By Fatemeh Bahrani, Rosta Roghani, Yasaman Shaykhan


Heuristic Functions

Definition:

For systematic search in AI, it is common to use heuristic functions. These functions provide a guide to the status of the remaining path in each mode to the target mode. With such a function, our search will be smarter. A*, Hill climbing, Simmulated Annealing, and Beam Search are some of the most famous algorithms that use heuristics.
This function takes a state of the environment and estimates the shortest path of the node to the target and returns it. This function is one of the search criteria for selecting estimates of the cost of the route so that it succeeds in reaching the nearest goal. The better heuristic function is, the fewer mistakes we make and the faster we get the answer. The most common way that transfers problem information to a search operation is called a heuristic function, usually denoted by h (n).

In the case of heuristic functions, two features are important; Being monotonic and admissible.
● Being “Admissible” means that the heuristic function underestimates the cost of reaching the goal from a node. The advantage of having such feature in A* (For example) is that if there is a path from s to a goal state, A* terminates by finding an optimal path.

● Being “Monotonic” means that f values never decrease from node to descendants.


Note that being monotonic is a sufficient condition for being admissible. (Nonetheless, most admissible heuristics are also consistent.)
Proof: Like admissibility, being monotonic also helps to find an optimal path to the state it selects for expansion.


How to make a heuristic function Monotonic (or Consistent):
In the case of Tree Search, only the condition of h being admissible is required. Two conditions are required for the h function in Graph Search: 1. being Admissible and 2. being Monotonic.
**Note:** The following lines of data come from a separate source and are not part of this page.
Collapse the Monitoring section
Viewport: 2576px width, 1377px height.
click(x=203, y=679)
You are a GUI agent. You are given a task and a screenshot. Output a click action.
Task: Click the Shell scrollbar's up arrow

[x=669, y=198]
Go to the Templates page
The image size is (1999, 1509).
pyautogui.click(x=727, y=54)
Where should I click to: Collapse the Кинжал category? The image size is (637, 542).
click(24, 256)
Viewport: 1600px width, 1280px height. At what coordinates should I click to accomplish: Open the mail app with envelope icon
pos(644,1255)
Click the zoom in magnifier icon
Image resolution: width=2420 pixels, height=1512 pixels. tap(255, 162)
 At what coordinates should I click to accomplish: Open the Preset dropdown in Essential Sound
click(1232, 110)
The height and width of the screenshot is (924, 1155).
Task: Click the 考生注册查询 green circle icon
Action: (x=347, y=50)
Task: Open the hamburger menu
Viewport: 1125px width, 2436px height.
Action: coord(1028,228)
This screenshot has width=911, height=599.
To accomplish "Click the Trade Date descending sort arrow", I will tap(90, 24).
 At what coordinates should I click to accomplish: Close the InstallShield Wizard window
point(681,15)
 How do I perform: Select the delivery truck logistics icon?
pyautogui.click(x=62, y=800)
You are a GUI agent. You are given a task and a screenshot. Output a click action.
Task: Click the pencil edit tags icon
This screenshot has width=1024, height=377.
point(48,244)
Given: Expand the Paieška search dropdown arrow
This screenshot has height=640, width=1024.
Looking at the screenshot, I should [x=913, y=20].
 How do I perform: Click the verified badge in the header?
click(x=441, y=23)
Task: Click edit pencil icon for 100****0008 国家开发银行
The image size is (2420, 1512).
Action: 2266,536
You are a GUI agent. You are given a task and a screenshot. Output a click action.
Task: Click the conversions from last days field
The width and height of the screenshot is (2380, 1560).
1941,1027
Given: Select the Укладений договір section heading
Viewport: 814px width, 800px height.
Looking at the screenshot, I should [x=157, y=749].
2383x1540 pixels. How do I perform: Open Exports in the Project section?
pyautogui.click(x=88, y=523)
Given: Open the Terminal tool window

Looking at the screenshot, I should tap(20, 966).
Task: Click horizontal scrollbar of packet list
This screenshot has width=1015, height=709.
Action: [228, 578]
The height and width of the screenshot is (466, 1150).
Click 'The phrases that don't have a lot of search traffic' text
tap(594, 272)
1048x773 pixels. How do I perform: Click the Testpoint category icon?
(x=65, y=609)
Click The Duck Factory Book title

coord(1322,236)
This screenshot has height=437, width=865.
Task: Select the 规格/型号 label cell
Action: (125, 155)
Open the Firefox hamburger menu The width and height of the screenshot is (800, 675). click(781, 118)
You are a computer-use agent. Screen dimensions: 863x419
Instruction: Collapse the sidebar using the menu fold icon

Finding the optimal h (h∗) is difficult in some cases, and this is an important choice. The closer h is to h∗, the fewer nodes open. If h ≤ h*, it will find the optimal answer. If h and h∗ are equal, it only opens the path to the optimal answer. But if h > h∗ , it may not find the optimal answer.
Counterexample:


8-puzzle; An Important Example:
Given a 3×3 board with 8 tiles (every tile has one number from 1 to 8) and one empty space. The objective is to place the numbers on tiles to match the final configuration using the empty space. We can slide four adjacent (left, right, above, and below) tiles into the empty space. For example: 24-puzzle could be defined as well. (Size of the board is 5×5 instead of 3×3 and it has the same rules for moving.)
For more information, click here



Heuristic Dominance

Now we are going to introduce a new concept that is used to compare the performance of two heuristic functions.
● If h2 ≥ h1 for all n (both admissable) then h2 dominates h1 → h2 is better for search
● Typical earch costs (average number of nodes axpanded) for 8-puzzle problem
      d = 12 :
      IDS = 3,644,035 nodes
      A∗(h1) = 227 nodes
      A∗(h2) = 73 nodes
      d = 24 :
      IDS = too many nodes
      A∗(h1) = 39,135 nodes
      A∗(h2) = 1,641 nodes


Heuristic function design constraint relaxation:
There are ways to improve a heuristic function. One of these ways is relaxation. In this method, we look for the answer in a space with fewer terms and conditions; and instead of minimizing the cost, we find the lower bound. As a result, it has become easier to solve. In general, admissible heuristic functions represent the cost of exact solutions to simplified or relaxed versions of the original problem (Pearl, 1984). For example, in a sliding tile puzzle (like 8-puzzle), to move a tile from position x to position y, x and y must be adjacent, and position y must be empty. By ignoring the empty constraint, we get a simplified problem where any tile can move to any adjacent position. We can solve any instance of this new problem optimally by moving each tile along the shortest path to its goal position, counting the number of moves made. The cost of such a solution is exactly the Manhattan distance from the initial state to the goal state. Since we removed a constraint on the moves, any solution to the original problem is also a solution to the simplified problem, and the cost of an optimal solution to the simplified problem is a lower bound on the cost of an optimal solution to the original problem. Thus, any heuristic derived in this way is admissible.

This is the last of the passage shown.